Given:
The equation of parallel line is:
[tex]3x-2y=5[/tex]
The required line passing through the midpoint of the line segment joining the points (-4,2) and (2,4).
To find:
The equation of required line.
Solution:
Midpoint of line segment joining the points (-4,2) and (2,4) is:
[tex]Midpoint=\left(\dfrac{x_1+x_2}{2},\dfrac{y_1+y_2}{2}\right)[/tex]
[tex]Midpoint=\left(\dfrac{-4+2}{2},\dfrac{2+4}{2}\right)[/tex]
[tex]Midpoint=\left(\dfrac{-2}{2},\dfrac{6}{2}\right)[/tex]
[tex]Midpoint=\left(-1,3\right)[/tex]
It means the required line passes through the point (-1,3).

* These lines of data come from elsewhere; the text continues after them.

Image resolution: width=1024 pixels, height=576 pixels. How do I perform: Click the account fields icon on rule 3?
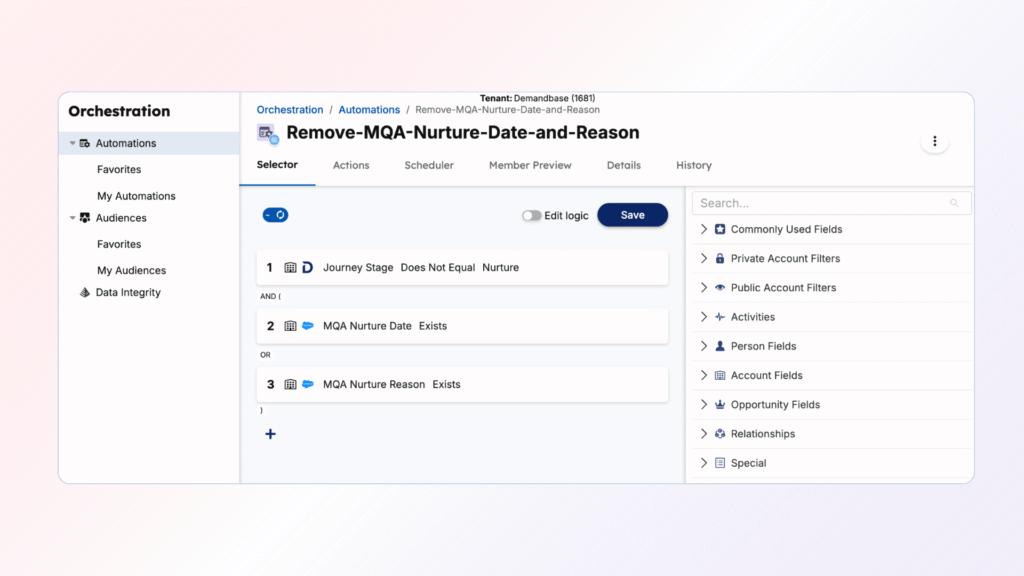291,384
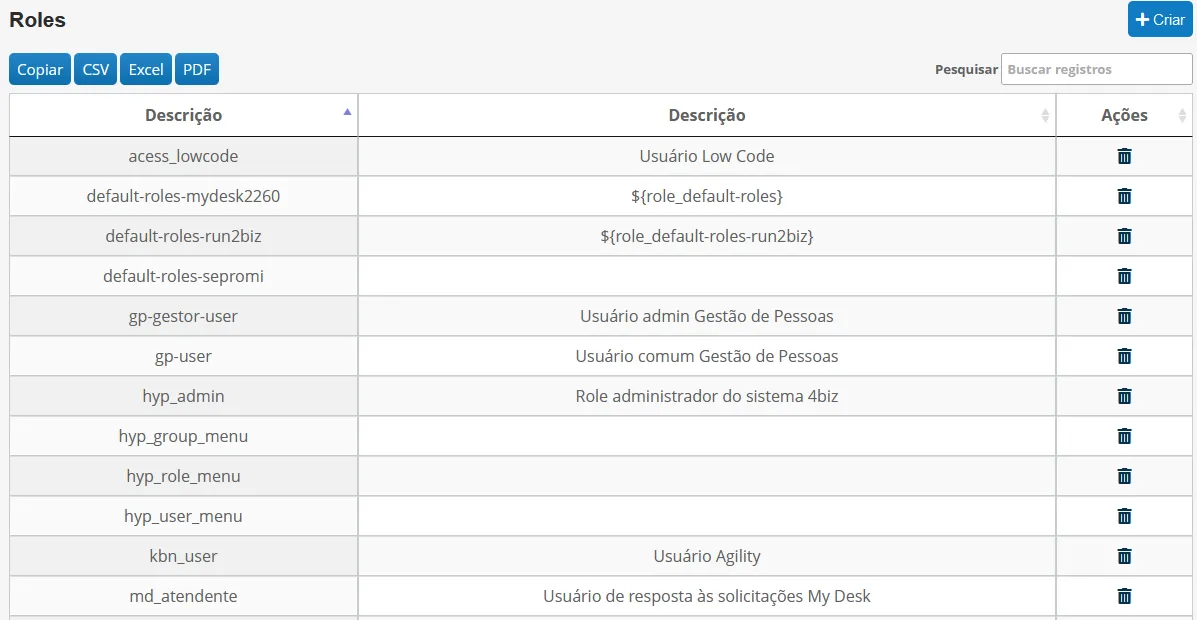Sort by the Ações column
1197x620 pixels.
[x=1124, y=115]
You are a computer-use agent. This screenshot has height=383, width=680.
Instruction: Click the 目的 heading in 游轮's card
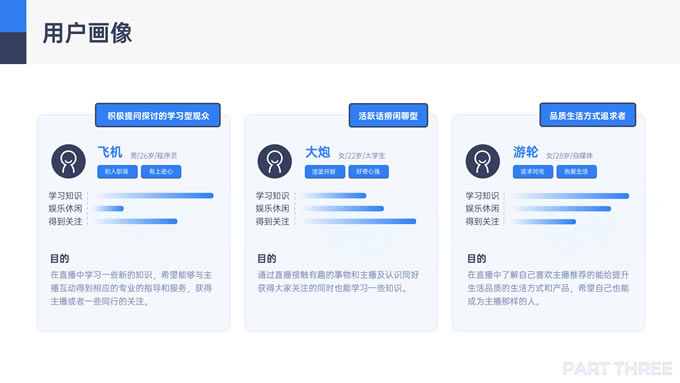(x=477, y=259)
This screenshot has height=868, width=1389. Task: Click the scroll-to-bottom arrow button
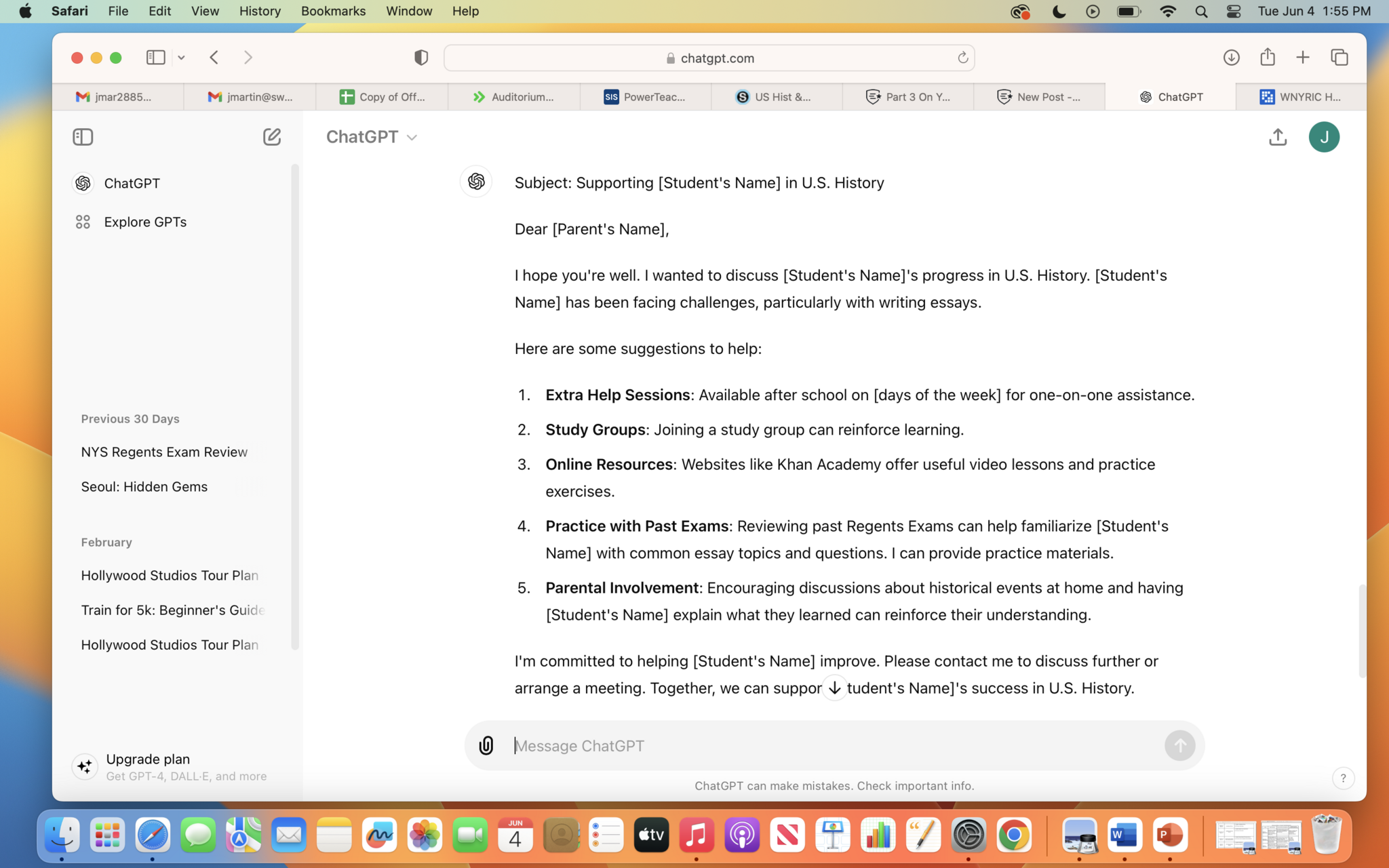pos(834,688)
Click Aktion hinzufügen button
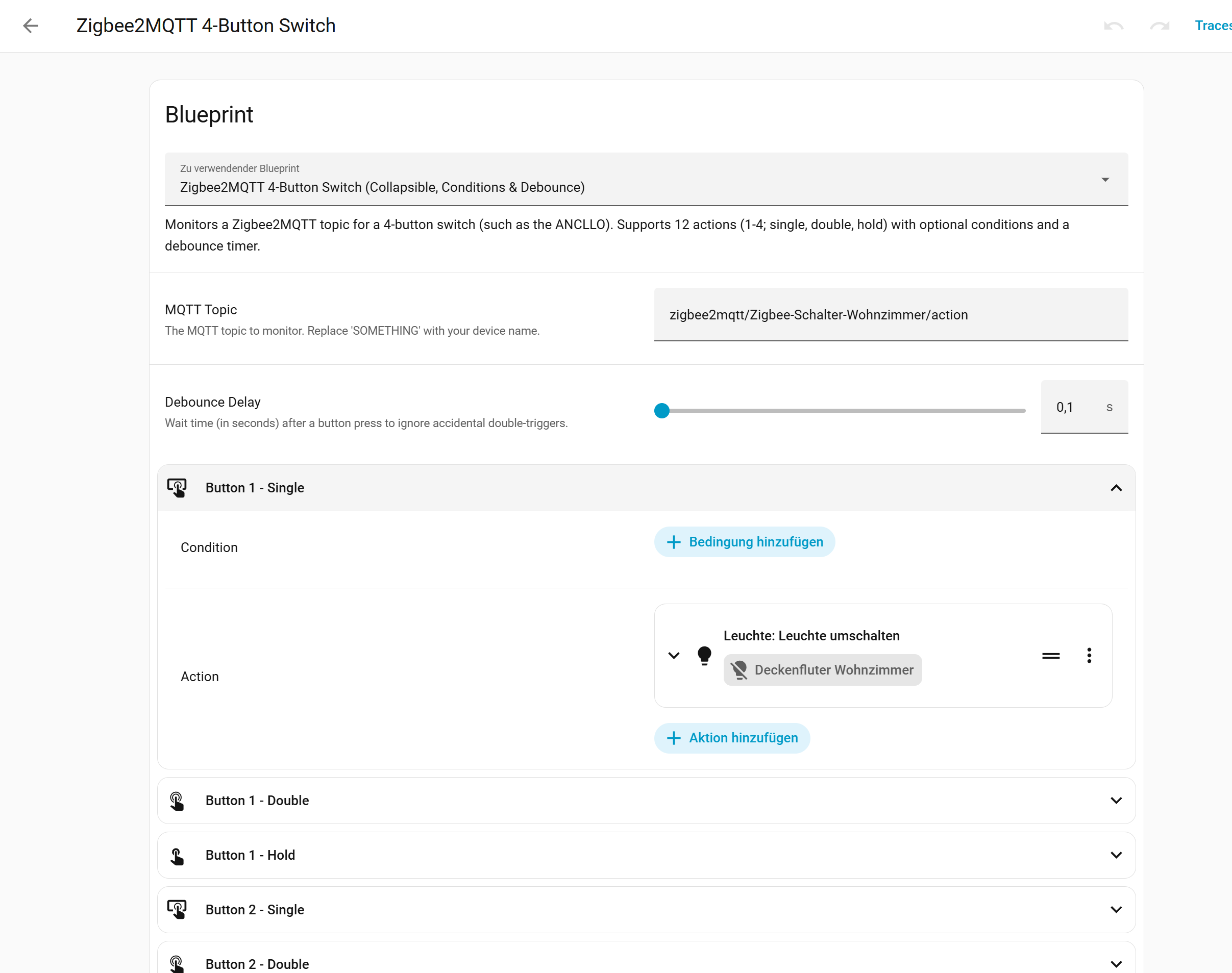The image size is (1232, 973). pos(732,738)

The slope of line [tex]Ax+By=C[/tex] is:
[tex]m=\dfrac{-A}{B}[/tex]
The given equation is:
[tex]3x-2y=5[/tex]
Here, A=3 and B=-2. So, the slope of the line is:
[tex]m=\dfrac{-3}{-2}[/tex]
[tex]m=1.5[/tex]
Slope of parallel lines are same. So, the slope of the required line is 1.5.
The required line passes through the point (-1,3) with slope 1.5. So, the equation of the line is:
[tex]y-y_1=m(x-x_1)[/tex]
[tex]y-3=1.5(x-(-1))[/tex]
[tex]y-3=1.5(x+1)[/tex]
[tex]y-3=1.5x+1.5[/tex]
Adding 3 on both sides, we get
[tex]y=1.5x+1.5+3[/tex]
[tex]y=1.5x+4.5[/tex]
Therefore, the equation of the required line is [tex]y=1.5x+4.5[/tex].